Segment Start: DATA EXCERPTS

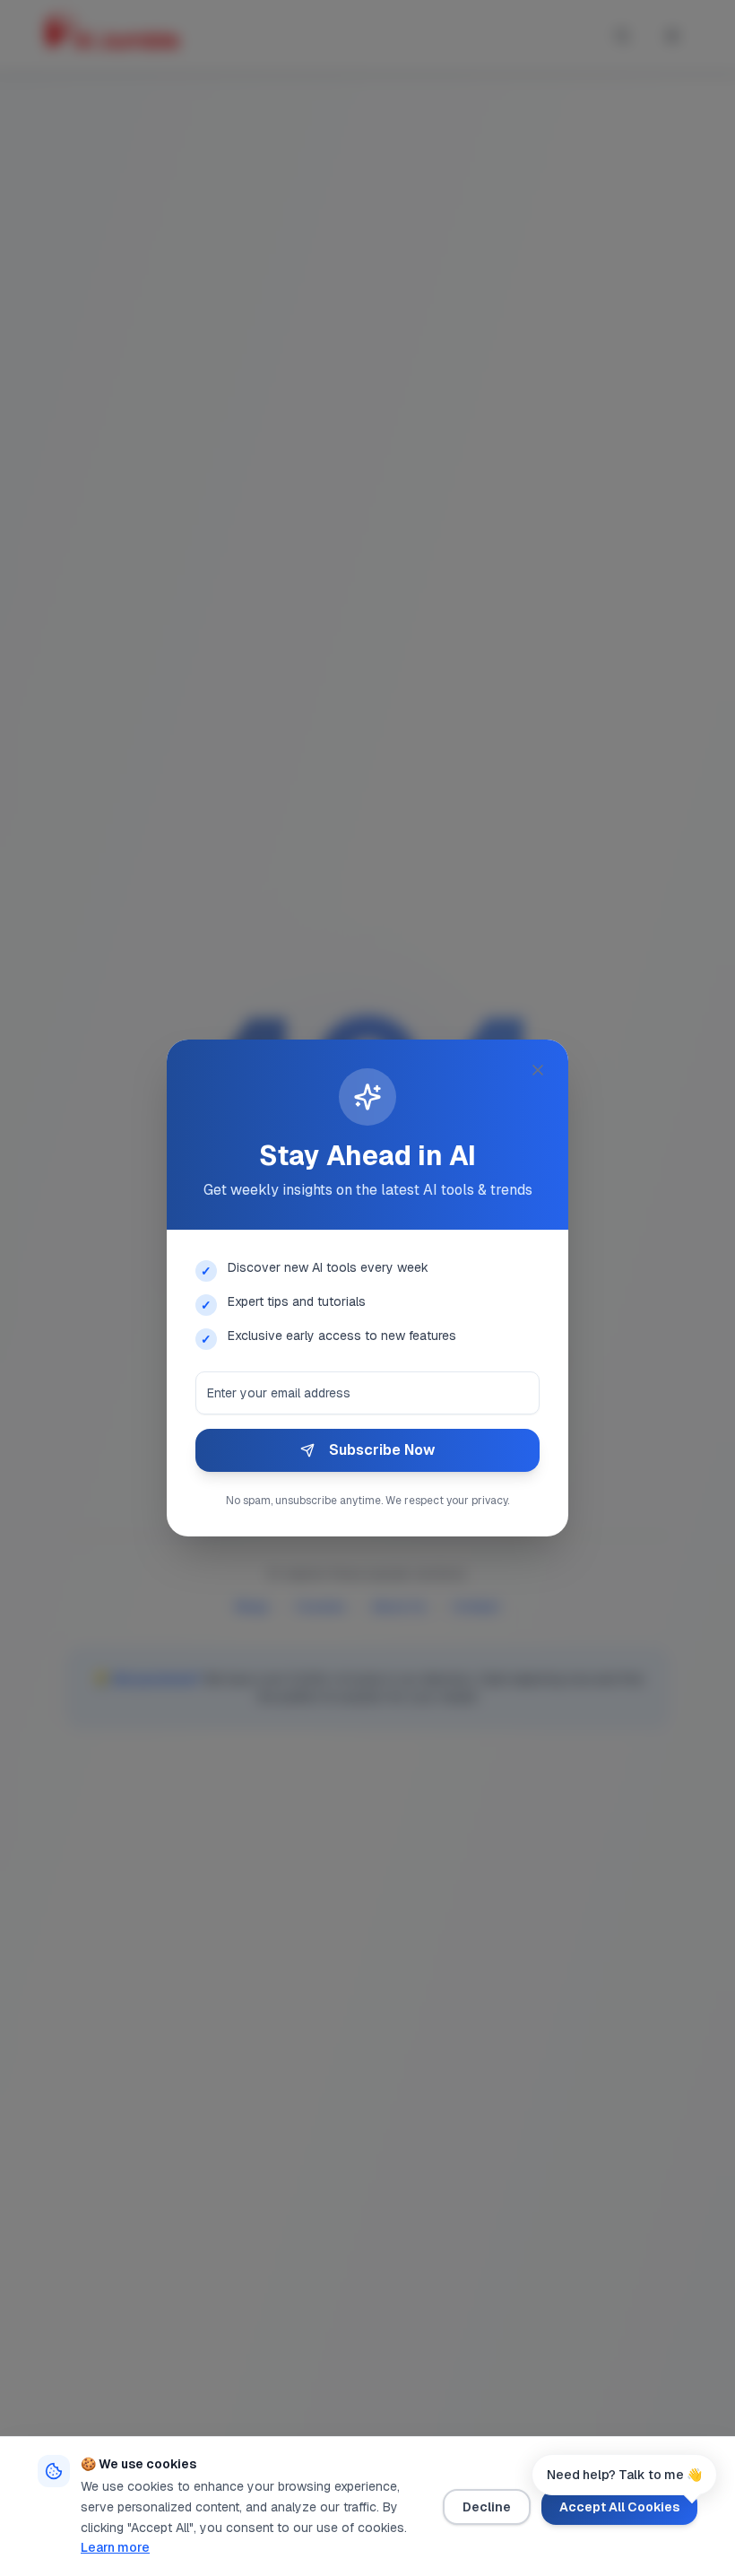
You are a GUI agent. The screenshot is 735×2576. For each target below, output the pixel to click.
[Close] (538, 1070)
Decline (487, 2507)
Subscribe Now (382, 1449)
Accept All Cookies (619, 2507)
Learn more (115, 2547)
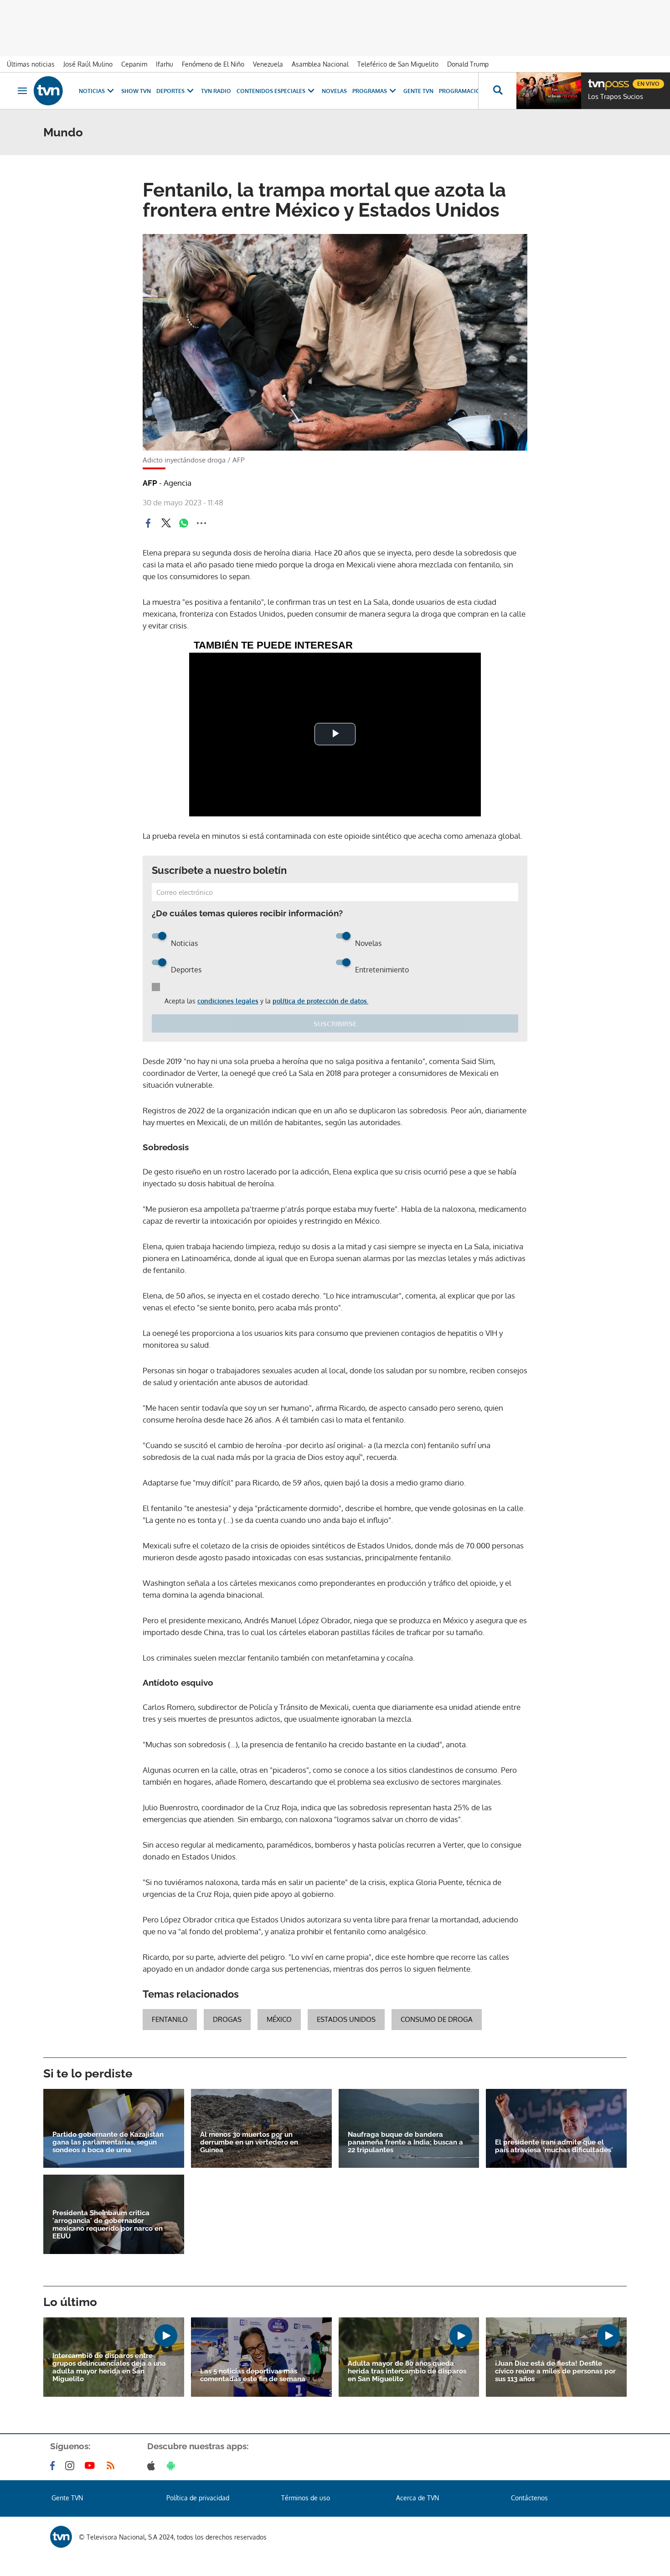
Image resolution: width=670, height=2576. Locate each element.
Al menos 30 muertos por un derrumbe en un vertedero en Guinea (249, 2142)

Segment End: DATA EXCERPTS

-- THE TASK --
Your answer must be the line that contains "Image resolution: width=670, height=2576." and every line after it to the end of the records, reproduced exactly.

-- RESULT OF THE TASK --
Image resolution: width=670, height=2576. Locate each element.
Al menos 30 muertos por un derrumbe en un vertedero en Guinea (249, 2142)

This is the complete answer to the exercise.